INGAR   05399
INSTITUTO DE DESARROLLO Y DISEÑO
Unidad Ejecutora - UE
artículos
Título:
Managing Experimental-Computational Workflows in Robotic Platforms using Directed Acyclic Graphs
Autor/es:
LUNA, MARTIN F.; SILVA, ALEXIS N.; MARTINEZ, ERNESTO C.; MIONE, FEDERICO M.; CRUZ B., M. NICOLAS
Revista:
Computer Aided Chemical Engineering
Editorial:
Elsevier B.V.
Referencias:
Lugar: Amsterdam; Año: 2022 vol. 49 p. 1495 - 1500
ISSN:
1570-7946
Resumen:
Robotic platforms can gather informative data sets to accomplish different modeling or optimization goals for bioprocess development by resorting to on-line redesign of multiple parallel experiments.

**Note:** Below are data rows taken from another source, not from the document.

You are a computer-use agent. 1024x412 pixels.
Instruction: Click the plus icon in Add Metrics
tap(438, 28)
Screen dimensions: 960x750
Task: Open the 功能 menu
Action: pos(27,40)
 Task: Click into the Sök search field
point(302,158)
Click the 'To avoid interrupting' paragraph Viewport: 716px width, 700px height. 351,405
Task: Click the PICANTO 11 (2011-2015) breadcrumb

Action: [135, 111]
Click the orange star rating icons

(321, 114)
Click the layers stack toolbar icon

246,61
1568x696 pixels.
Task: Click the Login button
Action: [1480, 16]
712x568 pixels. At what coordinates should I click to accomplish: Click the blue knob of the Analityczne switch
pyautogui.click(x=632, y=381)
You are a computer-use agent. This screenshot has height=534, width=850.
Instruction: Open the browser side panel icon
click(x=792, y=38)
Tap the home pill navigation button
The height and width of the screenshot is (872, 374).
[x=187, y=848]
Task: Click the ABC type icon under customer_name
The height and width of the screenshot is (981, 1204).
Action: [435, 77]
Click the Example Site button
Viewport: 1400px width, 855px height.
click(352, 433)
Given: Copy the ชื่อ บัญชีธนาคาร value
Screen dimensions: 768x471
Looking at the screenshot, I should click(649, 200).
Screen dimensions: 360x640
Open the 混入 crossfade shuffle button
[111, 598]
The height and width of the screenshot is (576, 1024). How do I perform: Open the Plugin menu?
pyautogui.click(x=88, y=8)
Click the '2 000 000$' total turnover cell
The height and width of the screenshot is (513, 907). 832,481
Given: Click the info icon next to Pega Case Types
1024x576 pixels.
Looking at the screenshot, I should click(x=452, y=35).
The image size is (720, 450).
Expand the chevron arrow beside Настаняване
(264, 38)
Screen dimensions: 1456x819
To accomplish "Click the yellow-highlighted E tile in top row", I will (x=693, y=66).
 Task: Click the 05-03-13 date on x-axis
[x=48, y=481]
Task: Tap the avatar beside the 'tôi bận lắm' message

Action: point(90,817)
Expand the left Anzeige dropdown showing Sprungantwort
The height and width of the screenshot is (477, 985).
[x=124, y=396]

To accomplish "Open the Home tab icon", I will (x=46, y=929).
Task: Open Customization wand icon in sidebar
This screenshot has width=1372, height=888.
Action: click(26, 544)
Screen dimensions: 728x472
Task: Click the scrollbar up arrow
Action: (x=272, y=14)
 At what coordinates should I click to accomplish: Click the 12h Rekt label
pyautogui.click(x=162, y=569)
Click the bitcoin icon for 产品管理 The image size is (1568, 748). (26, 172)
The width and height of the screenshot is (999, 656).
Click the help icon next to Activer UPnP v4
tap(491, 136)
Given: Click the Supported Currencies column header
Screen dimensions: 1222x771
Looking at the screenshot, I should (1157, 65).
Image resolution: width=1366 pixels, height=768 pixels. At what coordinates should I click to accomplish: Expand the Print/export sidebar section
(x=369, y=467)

For reproducible data analysis is key to formally represent and manage experimental-computational workflows in high-throughput experimentation by enforcing FAIR principles. To represent workflows of a robotic platform, directed acyclic graphs (or DAGs) are proposed. Computational implementation of DAGs using open-source software (Apache Airflow) not only helps FAIRizing data and experimental protocols but also obliges making explicit all methods, models, assumptions and hyperparameters used to carry out modeling and optimization tasks. Model-based productivity optimization of a bioprocess based on data from nine fed-batch parallel cultivations is used as an example. Data generated in the parallel experiments are first used to re-estimate online the model parameters and the updated model is used to optimize the feeding profile. Managing experimental-computational workflows as DAGs in the Airflow ecosystem using containers is key to foster the use of FAIR principles in modeling and optimization, and to facilitate access/reuse of costly experimental data.